Pablo Alborán singles chronology
| "Tanto" (2012) | "Vuelvo a verte" (2012) | "El Beso" (2012) |

Music video
- "Vuelvo a verte" on YouTube

= Vuelvo a verte =

"Vuelvo a verte" (Return to see you) is a song recorded by the Spanish singer-songwriters Malú featuring Pablo Alborán. The song was released in November 2012 and peaked at number 1 on the Spanish Singles Chart in March 2013.

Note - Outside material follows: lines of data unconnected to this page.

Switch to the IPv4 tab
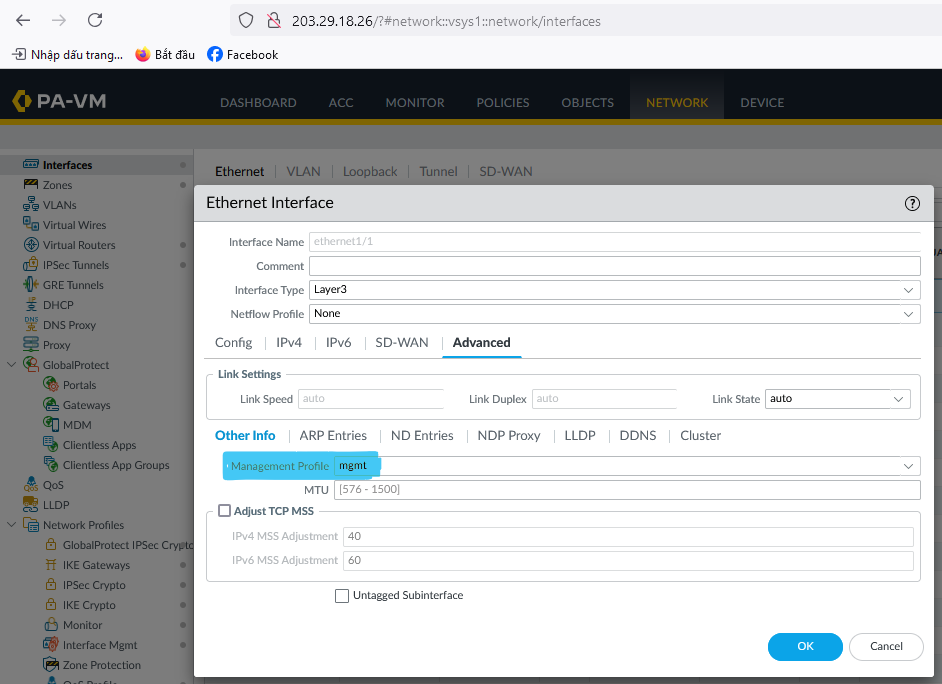942x684 pixels. (289, 342)
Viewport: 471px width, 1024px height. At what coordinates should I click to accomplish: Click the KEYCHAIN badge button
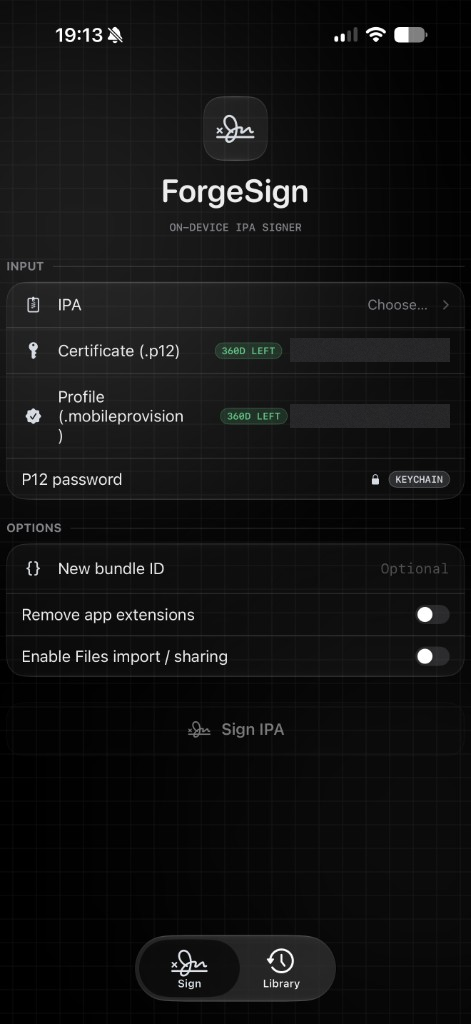[x=419, y=479]

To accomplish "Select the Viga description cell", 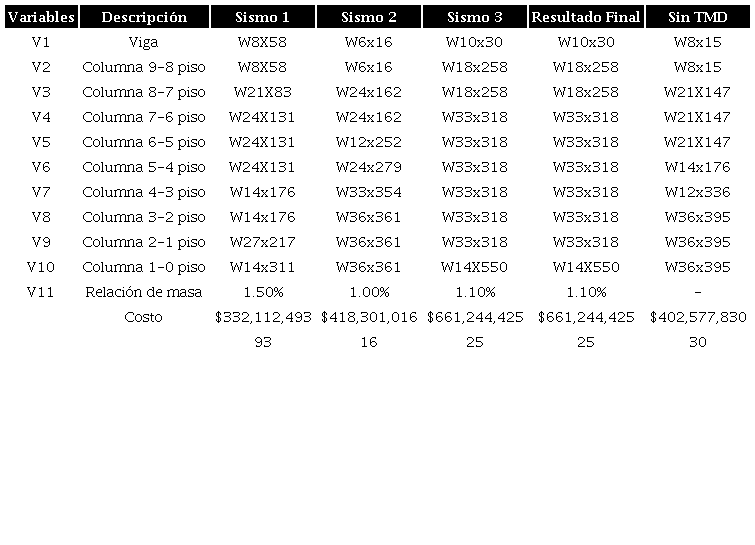I will 144,42.
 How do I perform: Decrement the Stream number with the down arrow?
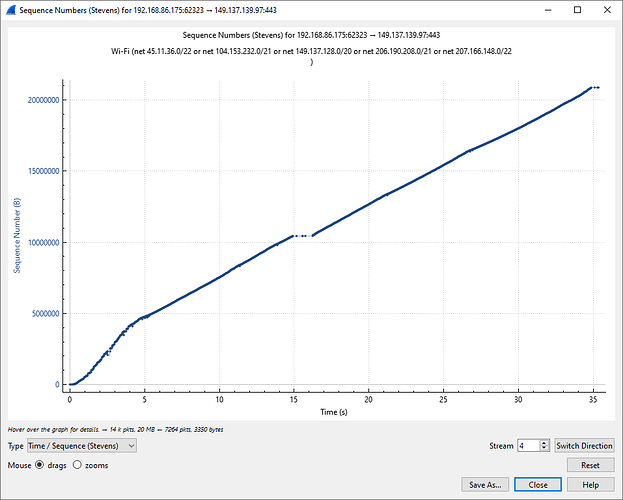point(544,449)
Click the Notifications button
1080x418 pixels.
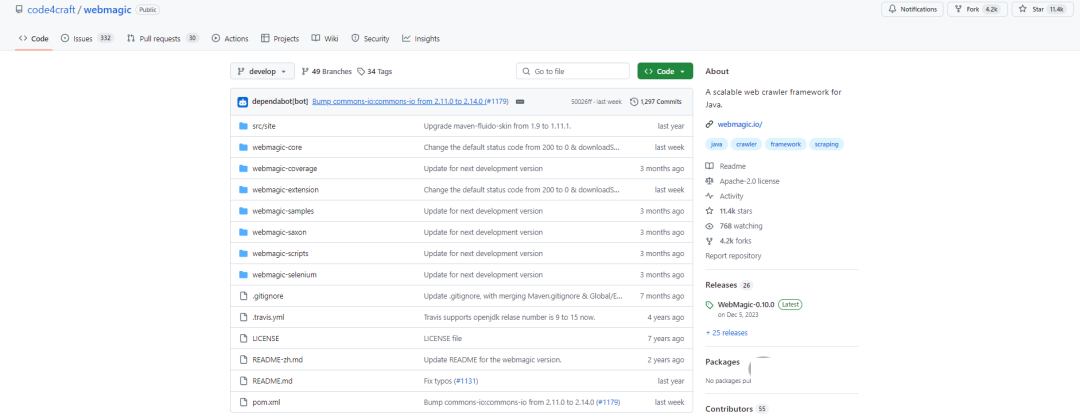[912, 9]
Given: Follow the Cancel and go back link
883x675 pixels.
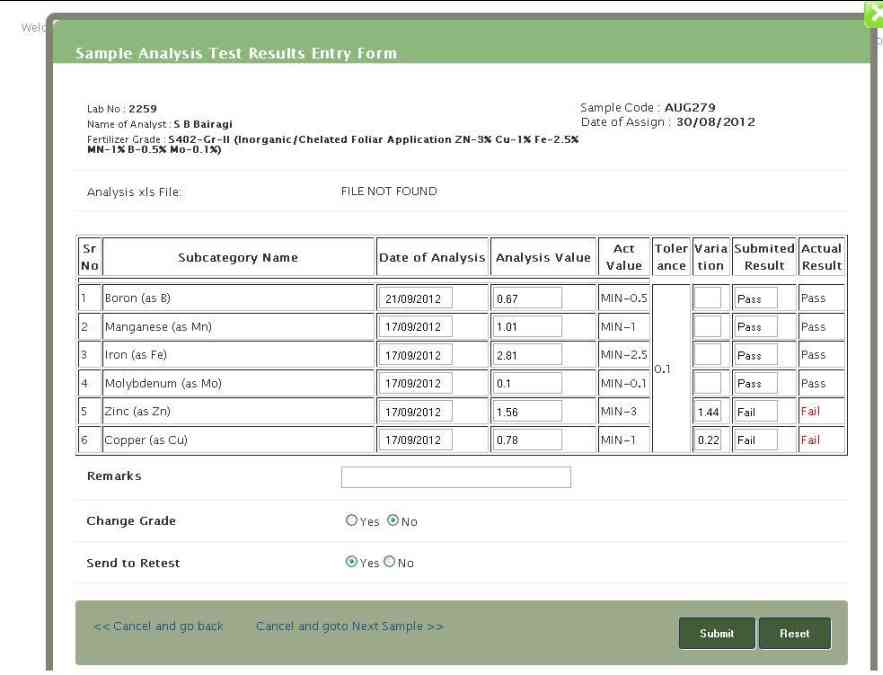Looking at the screenshot, I should click(x=158, y=626).
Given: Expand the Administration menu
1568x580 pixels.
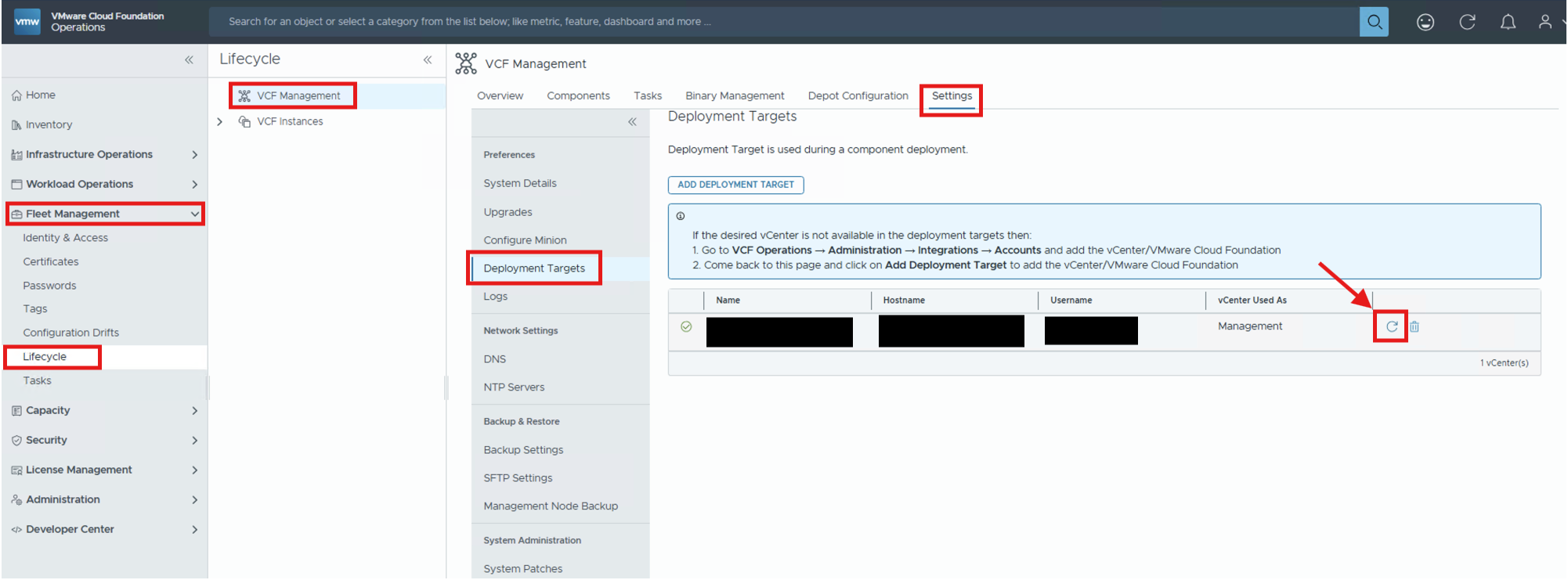Looking at the screenshot, I should click(x=195, y=499).
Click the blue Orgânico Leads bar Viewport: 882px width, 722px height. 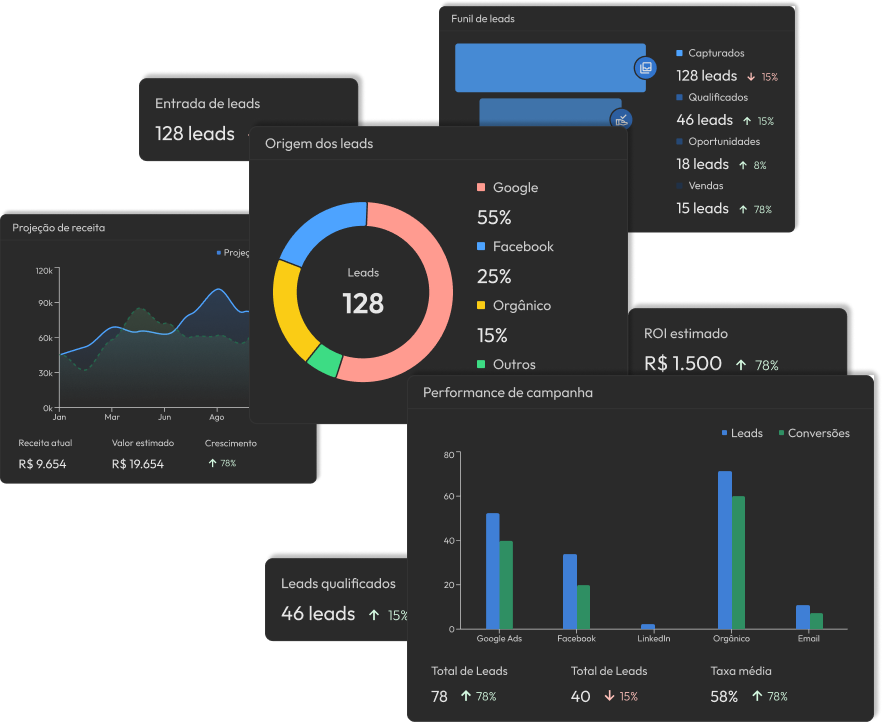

The song won "Best Spanish Song" at Los Premios 40 Principales 2013 awards.

==Music video==
The music video for "Vuelvo a verte" was released on 9 June 2013.

==Track listing==

Digital download
| No. | Title | Length |
|---|---|---|
| 1. | "Vuelvo a verte" | 3:41 |

==Chart performance==
===Weekly charts===

| Chart (2012/13) | Peak position |
|---|---|
| Spain (PROMUSICAE) | 1 |

===Year-end charts===

| End Of Year (2013) | Peak position |
|---|---|
| Spain (PROMUSICAE) | 20 |

==Release history==

| Region | Date | Format | Label |
|---|---|---|---|
| Spain | November 2012 | Digital download | Sony Music Spain |

==See also==
- List of number-one singles of 2013 (Spain)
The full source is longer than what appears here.